A projection from protesters on the south side Whitney Museum in Manhattan on Tuesday night. Image courtesy Emon Hassan for The New York Times
The newly erected Whitney Museum for American Art in the Meatpacking District has already come under fire for a perceived ethical issue: being built near a gas line that brings fracked fossil fuels into Manhattan. The project is backed by the new group Occupy the Pipeline, which includes members such as the Guerilla Girls and Strike Debt’s Noah Fischer. Given that the Whitney doesn’t own the pipeline, and that it’s basically impossible to find Manhattan real estate that isn’t in proximity to something awful, it seems doubtful that the plight of fossil fuels should fall on the Whitney’s shoulders. An excerpt from Occupy The Pipeline’s website describing the issue:
“With the new Whitney museum in New York, the public now has an example of a museum that literally incorporates fossil fuel infrastructure into its foundation. The vault of the controversial Spectra gas pipeline is concealed underneath the Whitney museum’s front steps…Today we are asking: how can a museum that literally covers up the dirty fossil fuel industry be a beacon for the future of art and culture?”

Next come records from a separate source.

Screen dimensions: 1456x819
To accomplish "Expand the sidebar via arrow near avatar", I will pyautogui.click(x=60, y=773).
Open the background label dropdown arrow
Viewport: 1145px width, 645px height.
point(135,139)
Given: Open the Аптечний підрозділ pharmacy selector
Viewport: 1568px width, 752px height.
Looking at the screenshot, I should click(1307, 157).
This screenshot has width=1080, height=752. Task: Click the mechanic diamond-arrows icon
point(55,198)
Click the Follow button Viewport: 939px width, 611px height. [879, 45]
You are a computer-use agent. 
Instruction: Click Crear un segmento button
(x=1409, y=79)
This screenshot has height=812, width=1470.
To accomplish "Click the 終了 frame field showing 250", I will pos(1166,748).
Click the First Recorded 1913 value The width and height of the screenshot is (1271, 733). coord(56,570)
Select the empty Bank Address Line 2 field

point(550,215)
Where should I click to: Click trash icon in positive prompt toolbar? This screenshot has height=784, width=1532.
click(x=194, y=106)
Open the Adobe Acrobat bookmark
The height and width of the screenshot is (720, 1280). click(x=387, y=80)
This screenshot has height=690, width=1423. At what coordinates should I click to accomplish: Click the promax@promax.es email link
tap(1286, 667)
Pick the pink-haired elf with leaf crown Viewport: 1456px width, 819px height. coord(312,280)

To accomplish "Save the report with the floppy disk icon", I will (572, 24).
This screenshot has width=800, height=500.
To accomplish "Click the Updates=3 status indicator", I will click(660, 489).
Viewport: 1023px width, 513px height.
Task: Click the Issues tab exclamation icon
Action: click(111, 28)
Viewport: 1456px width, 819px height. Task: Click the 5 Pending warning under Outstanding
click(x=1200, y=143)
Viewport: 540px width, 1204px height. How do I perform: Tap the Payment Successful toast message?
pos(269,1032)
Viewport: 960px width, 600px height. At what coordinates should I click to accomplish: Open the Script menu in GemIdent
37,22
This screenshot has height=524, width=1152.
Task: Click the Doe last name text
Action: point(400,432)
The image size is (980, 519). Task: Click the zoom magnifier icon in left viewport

Occupy the Pipeline’s transformation of the literal into the metaphorical is extremely problematic here. This logical conflation uses the museum’s cement foundation’s proximity to another company’s property as proof that the institution has an interest to literally conceal the efforts of the fossil fuel industry, which is just ludicrous and wrong. Similarly, standing in the foyer of 508 West 26th Street doesn’t mean that I foundationally support the 8th-floor Greene Naftali, or if I’m on the roof of the building, that I am so over the gallery.
To describe their intentions, Occupy the Pipeline states:
“This action represents a collaboration among international groups focused on culture and climate activism. As artists who care about the integrity of art museums, we are building a grassroots translocal platform which recognizes the role that cultural institutions beholden to corporations can have in creating a reality where economic and climate injustice are tolerated. As human beings, we are fighting for a fossil fuel-free future.”
Image via whitneypipeline.org
I’m all for climate activism and keeping institutions accountable to the public, but this seems like a fabricated issue that rides the coattails of the new Whitney’s opening hype. It brings to mind one of Fischer’s earlier projects, Occupy Museums, which also seemed off in its aim to target museums, rather than commercial galleries or auction houses, as propagators of corporate interest in the arts. (With that said, Fischer’s other projects, such as Strike Debt, seem not only worthwhile but vital, and I previously reported on his Artist as Debtor conference for this publication.) It’s paramount for us as activists to choose targets judiciously, and not create red herrings that cause innocent parties distress and distract from more urgent issues.
Do you think the new Whitney should come under fire for its proximity to the Spectra pipeline, or is this a fabricated issue?